WORK INSTRUCTION: Whenever the word "chart" turns up in a line of the data below, copy that line.

MATERIAL SUPPLIED:
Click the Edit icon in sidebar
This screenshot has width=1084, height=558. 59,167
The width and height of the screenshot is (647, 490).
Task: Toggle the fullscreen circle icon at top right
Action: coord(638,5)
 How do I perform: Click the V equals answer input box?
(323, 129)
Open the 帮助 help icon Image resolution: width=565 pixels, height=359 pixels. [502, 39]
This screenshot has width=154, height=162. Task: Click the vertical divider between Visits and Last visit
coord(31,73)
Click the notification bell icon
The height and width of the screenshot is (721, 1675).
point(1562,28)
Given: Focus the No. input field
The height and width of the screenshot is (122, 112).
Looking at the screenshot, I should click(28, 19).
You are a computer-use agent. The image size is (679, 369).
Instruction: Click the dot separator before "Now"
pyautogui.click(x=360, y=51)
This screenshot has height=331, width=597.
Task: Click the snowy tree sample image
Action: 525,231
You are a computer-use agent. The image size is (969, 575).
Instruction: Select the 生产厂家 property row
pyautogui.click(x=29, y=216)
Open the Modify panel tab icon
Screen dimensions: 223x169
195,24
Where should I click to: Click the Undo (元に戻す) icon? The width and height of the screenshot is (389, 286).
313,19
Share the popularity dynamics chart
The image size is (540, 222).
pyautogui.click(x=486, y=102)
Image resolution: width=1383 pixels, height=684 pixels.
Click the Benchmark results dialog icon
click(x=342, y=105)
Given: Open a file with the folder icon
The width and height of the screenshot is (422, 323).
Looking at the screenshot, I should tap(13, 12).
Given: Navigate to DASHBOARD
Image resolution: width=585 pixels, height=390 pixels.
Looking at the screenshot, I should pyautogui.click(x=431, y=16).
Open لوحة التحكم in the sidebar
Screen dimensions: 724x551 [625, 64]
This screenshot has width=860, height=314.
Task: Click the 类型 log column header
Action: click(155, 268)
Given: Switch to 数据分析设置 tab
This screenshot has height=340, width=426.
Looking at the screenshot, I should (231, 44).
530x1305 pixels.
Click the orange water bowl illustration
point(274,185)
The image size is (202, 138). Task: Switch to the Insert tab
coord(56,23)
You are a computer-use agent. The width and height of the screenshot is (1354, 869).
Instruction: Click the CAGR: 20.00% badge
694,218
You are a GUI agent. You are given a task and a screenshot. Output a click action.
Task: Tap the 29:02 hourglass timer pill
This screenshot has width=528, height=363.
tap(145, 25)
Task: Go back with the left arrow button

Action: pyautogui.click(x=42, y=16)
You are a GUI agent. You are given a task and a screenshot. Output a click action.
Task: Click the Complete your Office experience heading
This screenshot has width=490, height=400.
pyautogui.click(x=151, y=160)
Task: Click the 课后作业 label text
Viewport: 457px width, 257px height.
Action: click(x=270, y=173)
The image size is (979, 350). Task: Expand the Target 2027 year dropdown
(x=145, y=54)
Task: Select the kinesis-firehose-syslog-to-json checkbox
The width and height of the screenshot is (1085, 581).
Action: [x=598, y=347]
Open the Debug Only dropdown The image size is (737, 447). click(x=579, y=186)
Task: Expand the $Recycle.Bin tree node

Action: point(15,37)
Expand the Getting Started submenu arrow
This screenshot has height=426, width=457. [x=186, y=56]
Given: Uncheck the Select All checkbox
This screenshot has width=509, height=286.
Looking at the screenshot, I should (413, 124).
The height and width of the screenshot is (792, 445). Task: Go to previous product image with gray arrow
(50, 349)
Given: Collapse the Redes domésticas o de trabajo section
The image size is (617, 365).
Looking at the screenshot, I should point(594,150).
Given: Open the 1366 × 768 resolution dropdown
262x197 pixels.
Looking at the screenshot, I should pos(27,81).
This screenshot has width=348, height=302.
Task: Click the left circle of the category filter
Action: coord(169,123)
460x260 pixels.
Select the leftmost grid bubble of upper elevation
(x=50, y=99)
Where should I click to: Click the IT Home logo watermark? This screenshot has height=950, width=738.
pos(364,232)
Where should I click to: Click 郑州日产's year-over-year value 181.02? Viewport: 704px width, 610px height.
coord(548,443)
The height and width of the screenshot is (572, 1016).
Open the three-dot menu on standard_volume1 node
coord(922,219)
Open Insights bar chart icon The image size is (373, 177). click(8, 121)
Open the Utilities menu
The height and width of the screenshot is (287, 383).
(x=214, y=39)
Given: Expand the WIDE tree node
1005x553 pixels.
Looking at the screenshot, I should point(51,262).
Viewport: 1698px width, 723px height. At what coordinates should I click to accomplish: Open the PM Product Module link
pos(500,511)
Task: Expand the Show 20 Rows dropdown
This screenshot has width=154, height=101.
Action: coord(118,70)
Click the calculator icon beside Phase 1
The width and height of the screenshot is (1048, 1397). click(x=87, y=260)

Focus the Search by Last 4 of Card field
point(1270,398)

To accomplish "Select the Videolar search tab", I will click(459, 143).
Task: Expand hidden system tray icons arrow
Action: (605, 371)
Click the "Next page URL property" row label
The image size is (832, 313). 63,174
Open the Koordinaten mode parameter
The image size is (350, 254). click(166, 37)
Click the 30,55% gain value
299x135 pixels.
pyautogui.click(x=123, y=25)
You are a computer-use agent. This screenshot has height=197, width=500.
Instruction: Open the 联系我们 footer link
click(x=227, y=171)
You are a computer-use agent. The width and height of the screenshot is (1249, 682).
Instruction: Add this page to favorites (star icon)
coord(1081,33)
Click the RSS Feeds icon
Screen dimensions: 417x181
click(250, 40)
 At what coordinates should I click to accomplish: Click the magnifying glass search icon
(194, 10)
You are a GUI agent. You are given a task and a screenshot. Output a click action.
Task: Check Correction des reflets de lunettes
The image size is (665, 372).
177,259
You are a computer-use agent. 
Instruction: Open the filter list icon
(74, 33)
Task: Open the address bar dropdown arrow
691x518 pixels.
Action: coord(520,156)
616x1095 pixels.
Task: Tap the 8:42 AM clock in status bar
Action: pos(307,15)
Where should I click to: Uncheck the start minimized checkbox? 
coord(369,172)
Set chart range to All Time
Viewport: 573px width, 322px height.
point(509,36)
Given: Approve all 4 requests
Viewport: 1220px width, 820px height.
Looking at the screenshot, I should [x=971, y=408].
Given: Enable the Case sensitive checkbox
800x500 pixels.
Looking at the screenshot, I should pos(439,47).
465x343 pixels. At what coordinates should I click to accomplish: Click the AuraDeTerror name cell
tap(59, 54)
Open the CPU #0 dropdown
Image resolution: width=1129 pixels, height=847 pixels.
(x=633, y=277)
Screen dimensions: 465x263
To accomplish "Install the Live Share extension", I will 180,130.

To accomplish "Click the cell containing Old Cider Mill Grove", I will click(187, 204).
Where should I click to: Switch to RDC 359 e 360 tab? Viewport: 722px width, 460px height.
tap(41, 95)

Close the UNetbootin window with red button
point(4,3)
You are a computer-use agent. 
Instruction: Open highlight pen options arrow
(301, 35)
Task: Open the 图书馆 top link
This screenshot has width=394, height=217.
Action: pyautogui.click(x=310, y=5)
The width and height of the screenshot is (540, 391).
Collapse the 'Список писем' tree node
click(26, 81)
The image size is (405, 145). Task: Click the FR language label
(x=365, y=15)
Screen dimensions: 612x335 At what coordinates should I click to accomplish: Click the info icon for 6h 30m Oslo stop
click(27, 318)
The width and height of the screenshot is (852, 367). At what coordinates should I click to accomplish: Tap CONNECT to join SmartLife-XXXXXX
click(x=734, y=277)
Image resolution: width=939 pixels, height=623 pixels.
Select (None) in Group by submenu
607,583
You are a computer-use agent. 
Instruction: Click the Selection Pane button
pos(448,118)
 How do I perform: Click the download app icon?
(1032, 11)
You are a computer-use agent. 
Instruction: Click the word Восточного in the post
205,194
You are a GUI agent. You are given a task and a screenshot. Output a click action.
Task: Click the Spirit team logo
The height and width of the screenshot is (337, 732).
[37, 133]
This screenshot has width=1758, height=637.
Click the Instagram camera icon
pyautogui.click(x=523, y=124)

WRITTEN SOLUTION:
Share the popularity dynamics chart
Open Insights bar chart icon The image size is (373, 177). click(8, 121)
Set chart range to All Time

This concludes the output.